# Extract provided
Woodrow Wilson, 28th President of the United States, was both a statesman and a racist. How do we handle that? |
Plainfielders will have a unique opportunity to weigh in on an important discussion about how historic figures are judged -- in this case, Woodrow Wilson, 28th president of the United States, former governor of New Jersey and former president of Princeton University -- at the Drake House Sunday afternoon.
Mussolini is credited with making the Italian trains run on time. Hitler gave Germany the Volkswagen and the Autobahn (precursor of our Interstates). However, they are not remembered for these.
President Dwight "Ike" Eisenhower is remembered as the father of our Interstate Highway System and for presiding over the most intense years of the Cold War. It is hardly mentioned that he did almost nothing to advance civil rights for Black Americans.

# Information shown
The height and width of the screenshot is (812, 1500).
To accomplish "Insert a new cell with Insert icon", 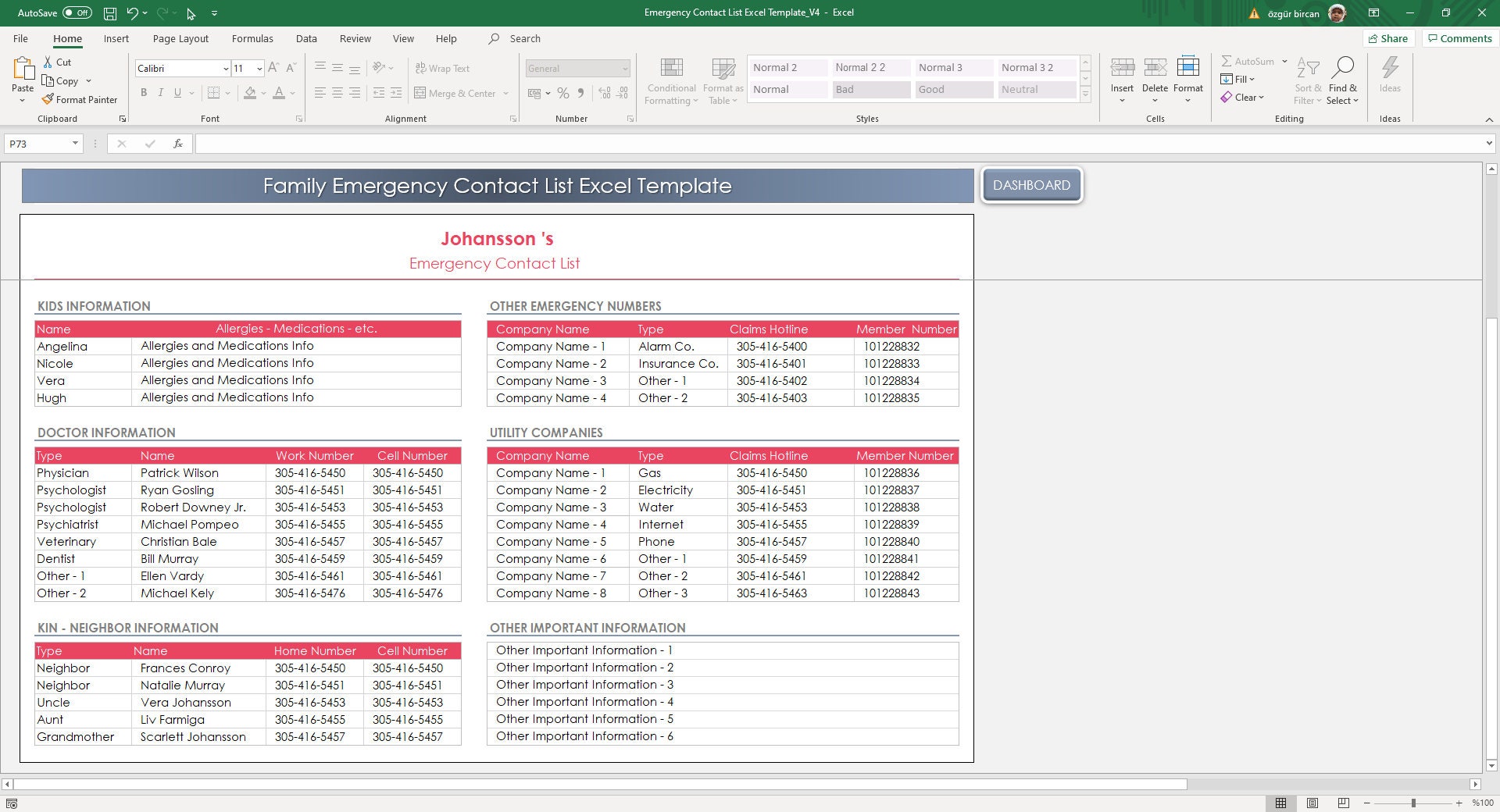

# Task instructions
Extend the piece on how Woodrow Wilson and other historic figures should be judged, picking up right after its final paragraph.

# Exercise response
John F. Kennedy is viewed sympathetically because he was assassinated, but not much remembered for bringing us to the edge of nuclear war with the Cuban Missile Crisis.
Lyndon Johnson (LBJ to my generation), from a conservative rural Texas district, actually did more for civil rights than JFK ever did, but he is also remembered for miring us in the failed Vietnam misadventure.
How do we make informed judgments about world-historical figures in a fully rounded way?
Woodrow Wilson is a case in point.
A Southerner and a Democrat, he took up the Progressive fight against the excesses of the monopolists that had begun under his Republican predecessor, Theodore Roosevelt.
He was also a racist.
There would probably be no United Nations today had it not been for Wilson's so-called "14 Points" proposal to create the League of Nations (which Congress refused to ratify, and to which the United States never formally belonged).
Plainfielder Larry Bashe, who teaches history at Union County College and once served as Plainfield's city administrator, will take up Wilson and his critics in a talk titled "The Legacy of Woodrow Wilson: Good and Bad" Sunday, April 10, 2:00 PM at the Drake House. The talk is free and open to the community.
Light refreshments will be served.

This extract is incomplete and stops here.